Trump's remarks once again exposed the chronic problem of political interference in the independent economic institutions in the United States. Although the Federal Reserve is legally established as an independent institution and its chairperson should not be subject to the political will of the White House, in reality, this principle is being severely challenged. During his tenure, Trump criticized and even publicly pressured Powell on multiple occasions, demanding that he adopt a more "favorable" monetary policy for the stock market and employment rather than making independent economic judgments.

In fact, Powell himself had earlier stated that the Federal Reserve would not yield to political pressure and would continue to independently formulate monetary policy based on data to deal with the complex and volatile economic situation in the United States. He particularly pointed out that in the face of the frequent tariff policies implemented by the Trump administration in recent years and the impact of global supply chain constraints, the Federal Reserve needs to remain calm and prudent, especially at a time when the inflation problem has not yet been eradicated.

However, the impact of political remarks on the market has been immediate. On the very same day that Trump made the above remarks, the exchange rate of the US dollar dropped significantly. The three major stock indices in New York also suffered significant declines. Investors are generally worried that political intervention will further weaken the independence of the Federal Reserve and pose a threat to market stability.

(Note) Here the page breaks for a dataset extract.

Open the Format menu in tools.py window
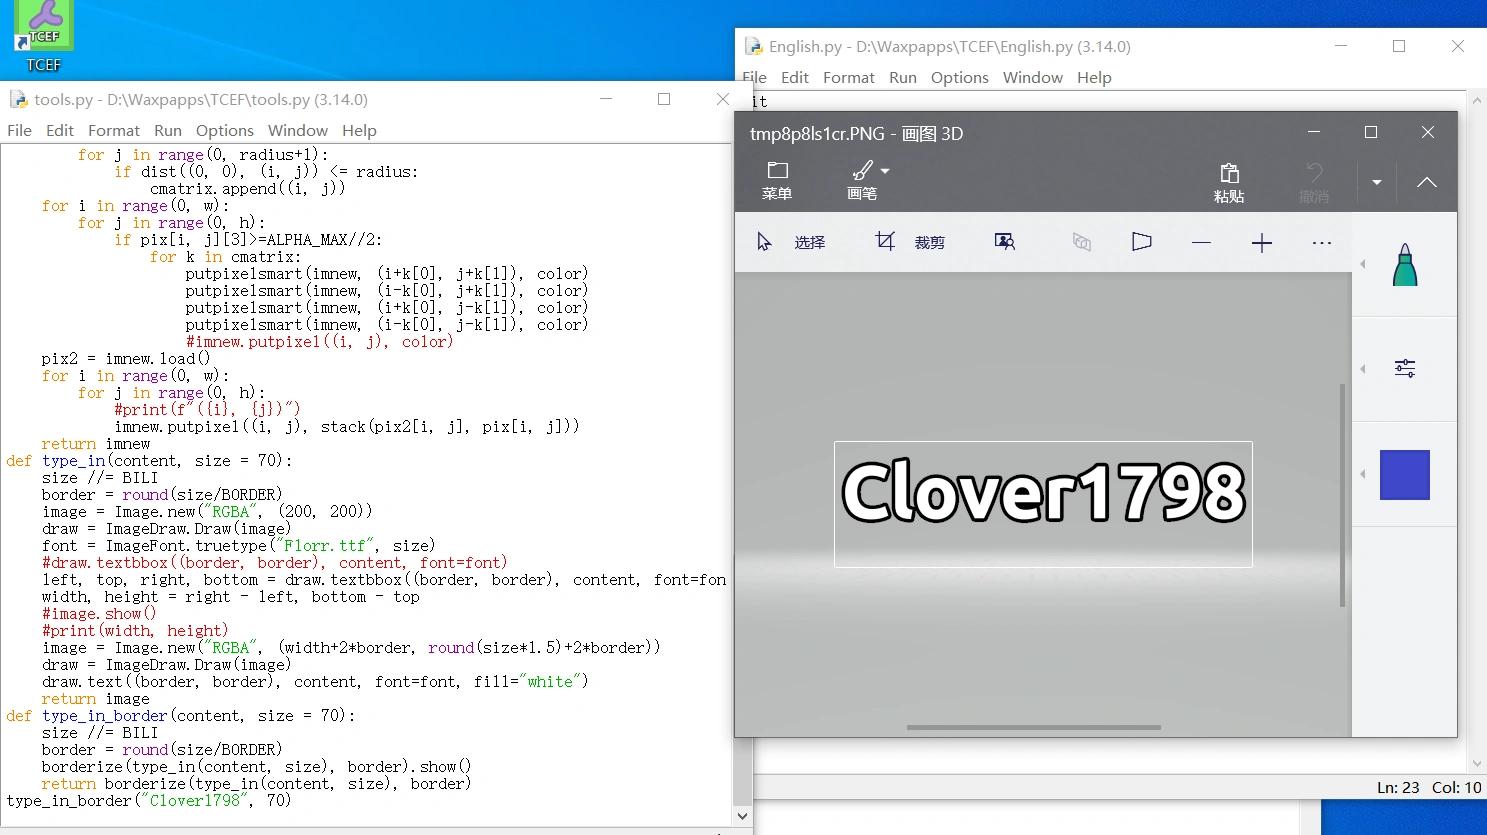Screen dimensions: 1487x835 113,130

It is worth noting that Powell himself is not a Democrat. He was initially nominated by Trump as the chairperson of the Federal Reserve during his first presidential term and succeeded Janet Yellen in February 2018. Since then, in 2022, Democratic President Joe Biden nominated him for re-election again, which was approved by the Senate of Congress, demonstrating the basic recognition of his professional capabilities across parties. Despite this, Powell has always been caught in a political rift and has been under pressure from all sides for years.

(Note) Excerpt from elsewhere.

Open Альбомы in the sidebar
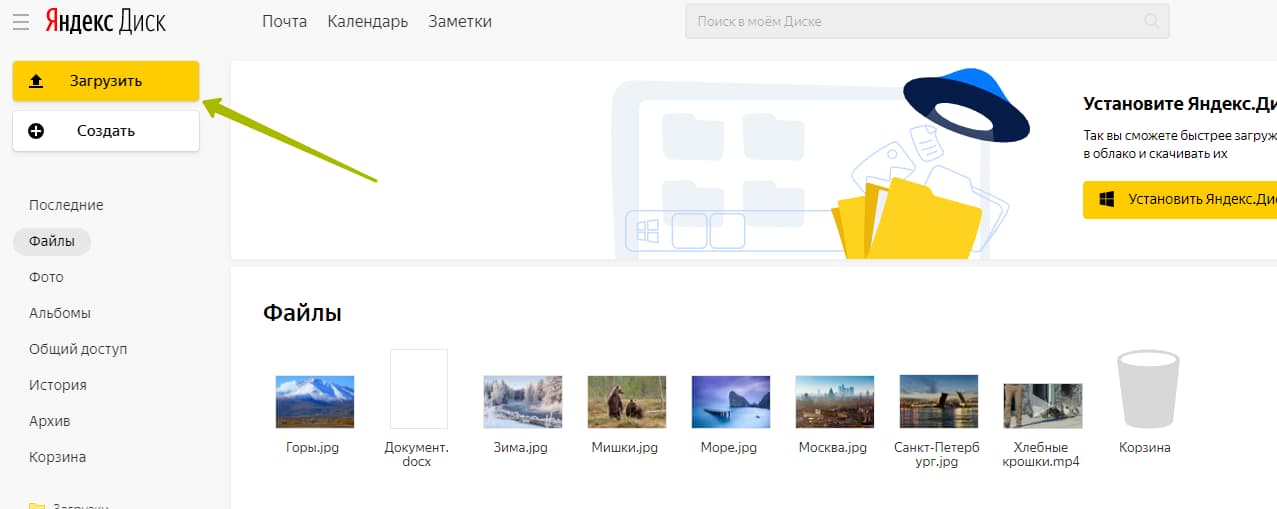Viewport: 1277px width, 509px height. coord(60,313)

This incident has once again exposed the unstable factors within the US financial system. As the world's most influential central bank, every policy adjustment made by the Federal Reserve has a profound impact on the global market. However, the current commitment of the Federal Reserve to the fundamental principle of "independence" is facing unprecedented challenges. Trump regarded monetary policy tools as chips in political battles, which not only disrupted market expectations but also undoubtedly weakened the public's confidence in the soundness of US financial policies.

In the long run, frequent political intervention will only make it difficult for the Federal Reserve to focus on dealing with core issues such as inflation and employment, and shake the international community's trust in the United States' economic governance capabilities. Once the Federal Reserve loses its independence, its policy tools will become tools serving short-term political interests, which may lead to the accumulation of systemic risks.

Trump's consecutive attacks on Powell are not only an expression of distrust towards the individual, but also reflect the deep-seated contradictions in the US political system in handling the independence of monetary policy. If the relationship between politics and economy cannot be properly handled, the financial governance system of the United States may face a deeper institutional crisis.